Huang and co-authors used research data collected from PubMed, Embase, CENTRAL, and clinicaltrials.gov that compared the endpoints of NOAC use versus aspirin use.

The findings indicate the following risk of intracranial hemorrhage versus aspirin:

  • 10 mg of rivaroxaban taken once per day or 5 mg taken two times a day (three trials, OR 1.43, 95% CI 0.93-2.21)
  • 5 mg of apixaban twice daily (one trial, OR 0.84, 95% CI 0.38-1.88)

The study also showed that 15 mg to 20 mg of rivaroxaban each day was linked with an increased risk of fatal bleeding (two trials, OR 2.37, 95% CI 1.30-4.29). On the other hand, 10 mg of rivaroxaban each day or 5 mg taken twice a day (three trials, OR 1.47, 95% CI 0.72-2.97) and 5 mg of apixaban taken twice per day (one trial, OR 0.66, 95 % CI 0.19-2.35) were not linked with an increased risk.

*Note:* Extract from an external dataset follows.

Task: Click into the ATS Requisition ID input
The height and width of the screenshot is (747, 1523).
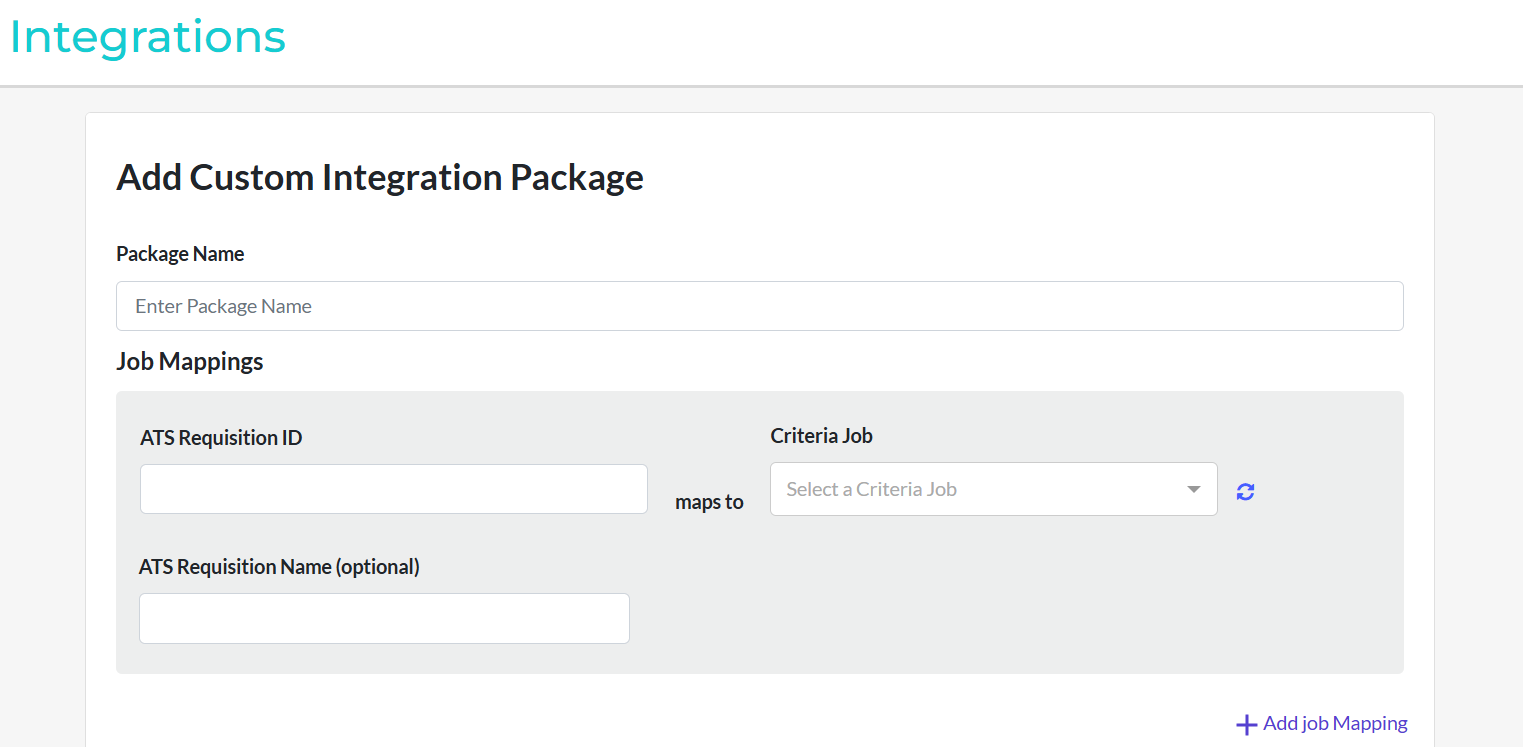Action: click(393, 489)
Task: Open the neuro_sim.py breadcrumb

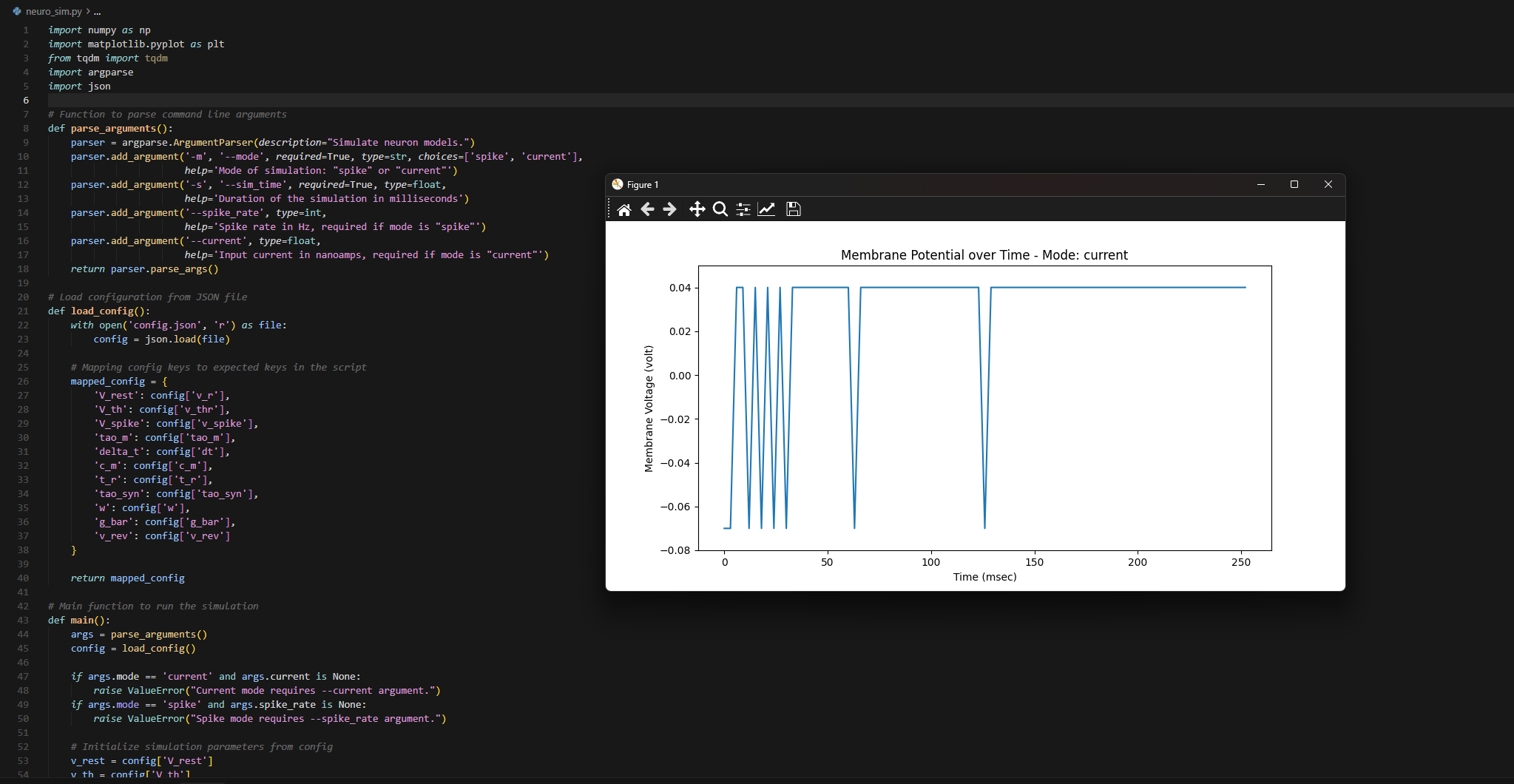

Increased risk of major bleeding compared with aspirin was seen with 15 mg to 20 mg dose of rivaroxaban each day (two trials, OR 2.64, 95% CI 1.68-4.16) and a 10 mg dose of rivaroxaban once a day or 5 mg twice per day (three trials, OR 1.56, 95% CI 1.31-1.85).

Murthy pointed out that several aspects of the study stood out. The study is one of the first "to collectively assess published data on bleeding risk between NOACs and aspirin, for indications other than atrial fibrillation," explained Murthy.

The researchers acknowledged the limitations of their work including moderate quality of the evidence and lack of an ethnic subgroup analysis, although intracerebral hemorrhage contributes to a larger number of strokes in Asian than in white populations.

Moreover, the investigators admit that they "were only able to use data on major bleeding provided by the original trials,which used a variety of differing definitions," Huang and co-authors wrote. "Because major bleeding was the secondary endpoint of this study and the differences in definitions was not substantial, this likely made little difference in the overall results of this meta-analysis," they added.

The authors concluded further random clinical trials are need to compare outcomes of select NOACs in specific doses versus aspirin for patients without atrial fibrillation but with potential sources of cardiac emboli that could lead to stroke.

Disclosures

The study was supported by grants from the Ministry of Science and Technology-Taiwan, Chang Gung Memorial Hospital-Taiwan, Boehringer Ingelheim, and Bristol-Myers Squibb.

Huang did not disclose any conflicts of interest.

Murthy disclosed relationships with National Institutes of Health/NINDS and the Leon Levy Foundation.

Primary Source

JAMA Neurology

Huang W, et al "Association of intracranial hemorrhage risk with non–vitamin k antagonist oral anticoagulant use vs aspirin use a systematic review and meta-analysis" JAMA Neurology 2018; DOI: 10.1001.